● What is required:
Reproduce exactly the line containing "Viewport: 644px width, 259px" and each line after it until the listing ends, leaving pictures out.
^^^^
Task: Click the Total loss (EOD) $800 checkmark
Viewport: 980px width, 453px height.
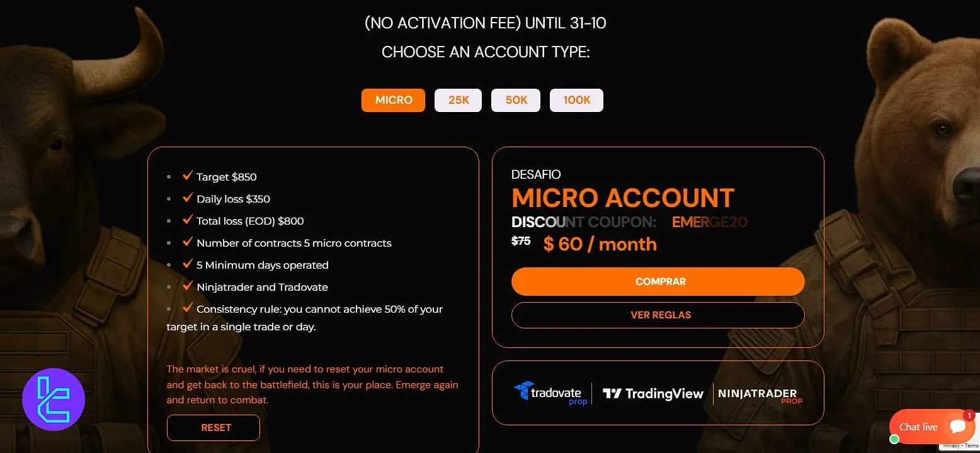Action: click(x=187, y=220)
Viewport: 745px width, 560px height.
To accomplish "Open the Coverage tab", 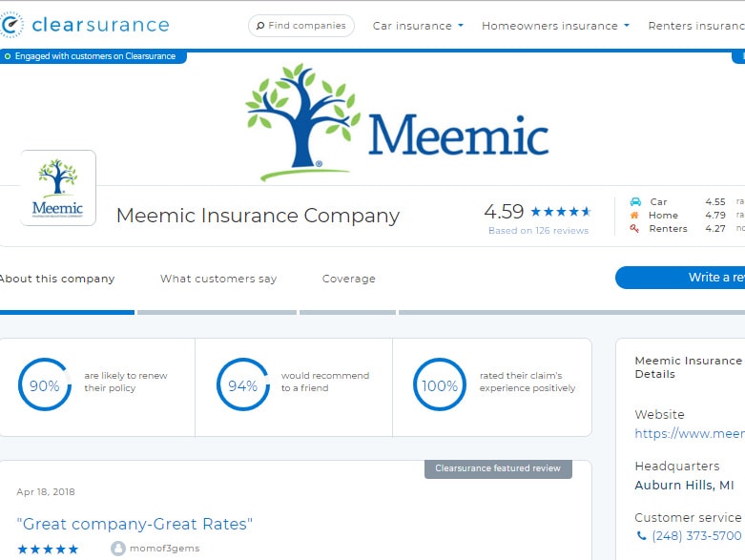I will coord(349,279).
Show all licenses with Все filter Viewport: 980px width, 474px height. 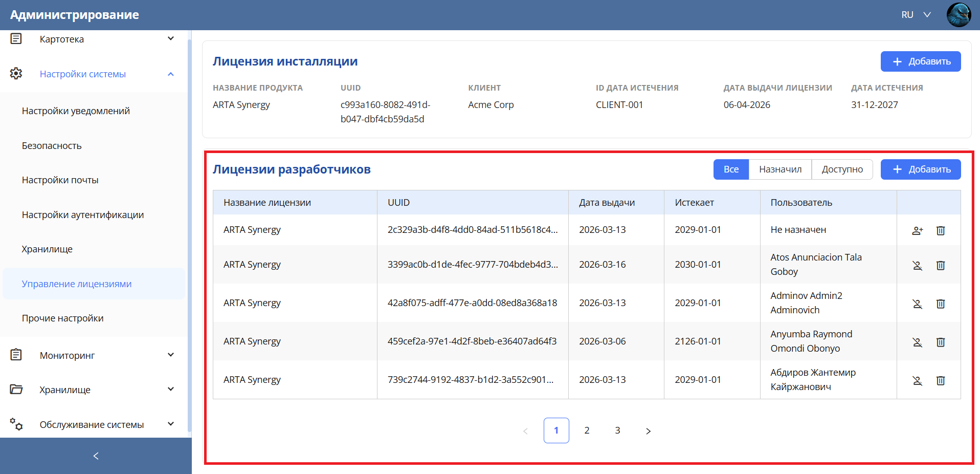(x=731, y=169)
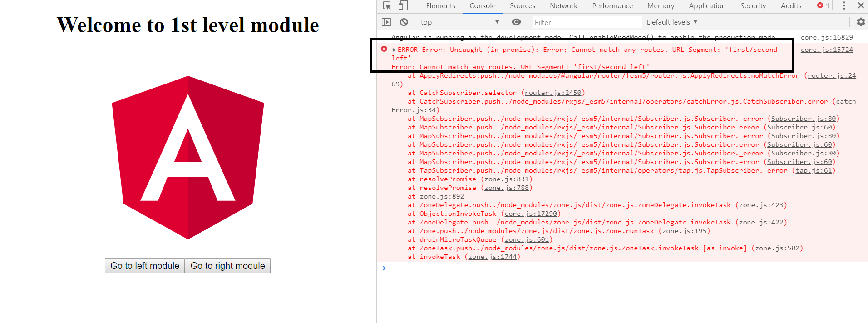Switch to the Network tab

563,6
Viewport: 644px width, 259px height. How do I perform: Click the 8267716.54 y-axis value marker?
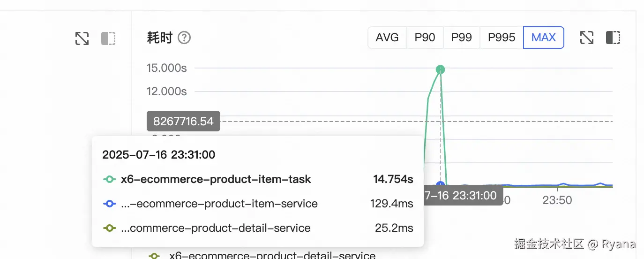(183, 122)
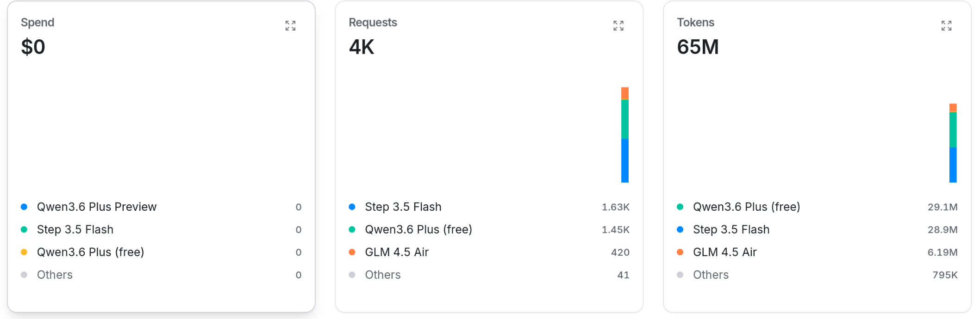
^^^^
● Task response:
Viewport: 644px width, 259px height. How do I perform: Click the 8267716.54 y-axis value marker?
(183, 122)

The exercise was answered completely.